# Activity:
Only the pictures are to be left out, and the rest of the entries should be reproduced exactly.

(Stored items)
•••

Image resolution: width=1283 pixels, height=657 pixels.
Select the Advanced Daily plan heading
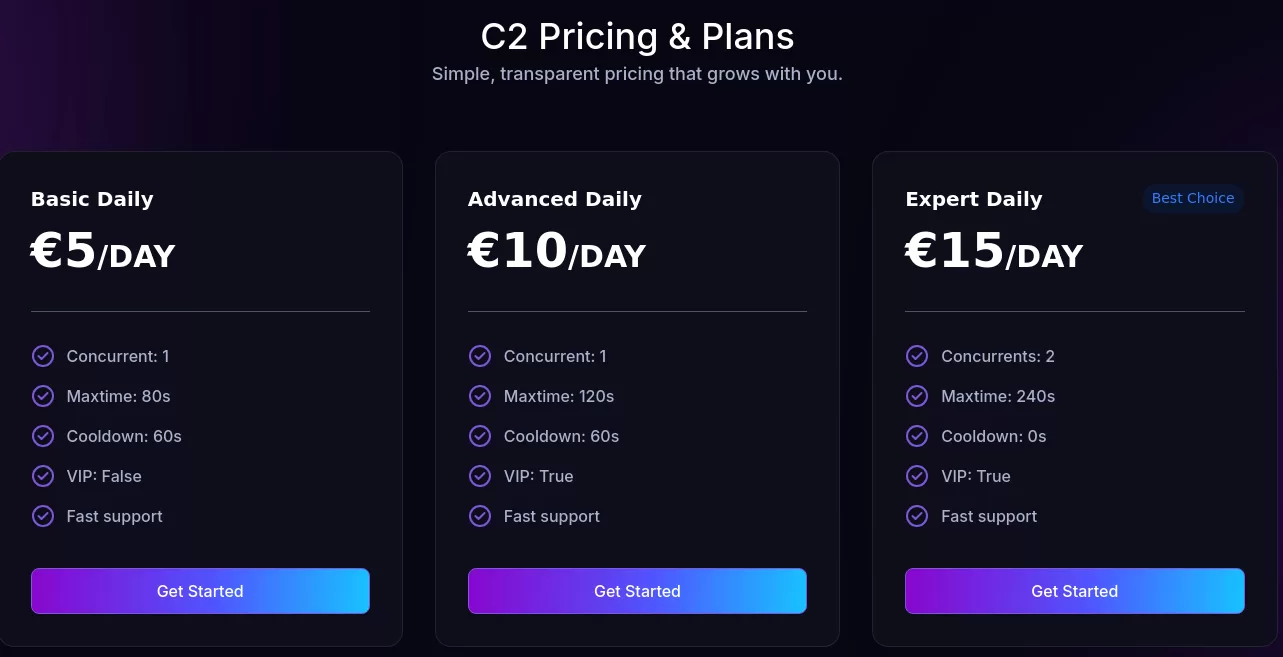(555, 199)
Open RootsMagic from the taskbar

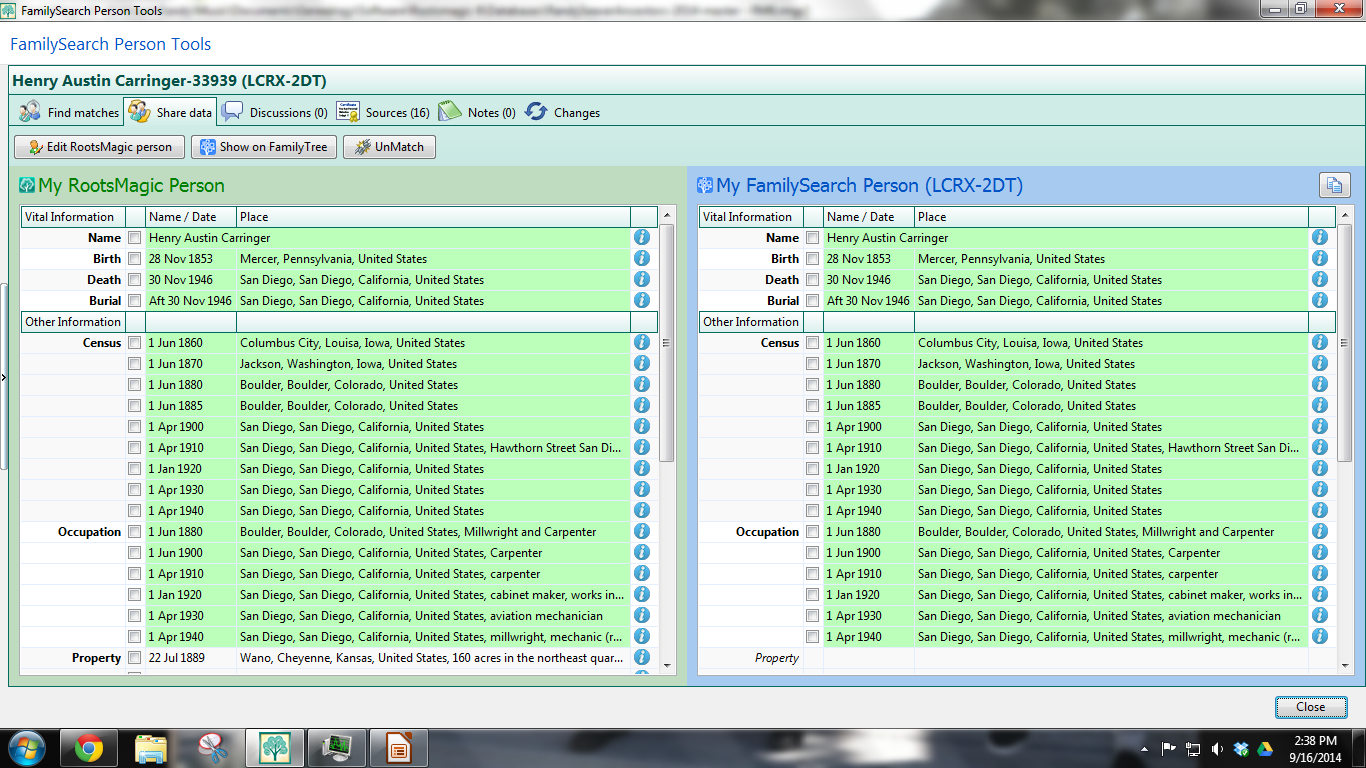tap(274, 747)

•••

# Solved problem:
Image resolution: width=1283 pixels, height=657 pixels.
Select the Advanced Daily plan heading
(555, 199)
Open RootsMagic from the taskbar

tap(274, 747)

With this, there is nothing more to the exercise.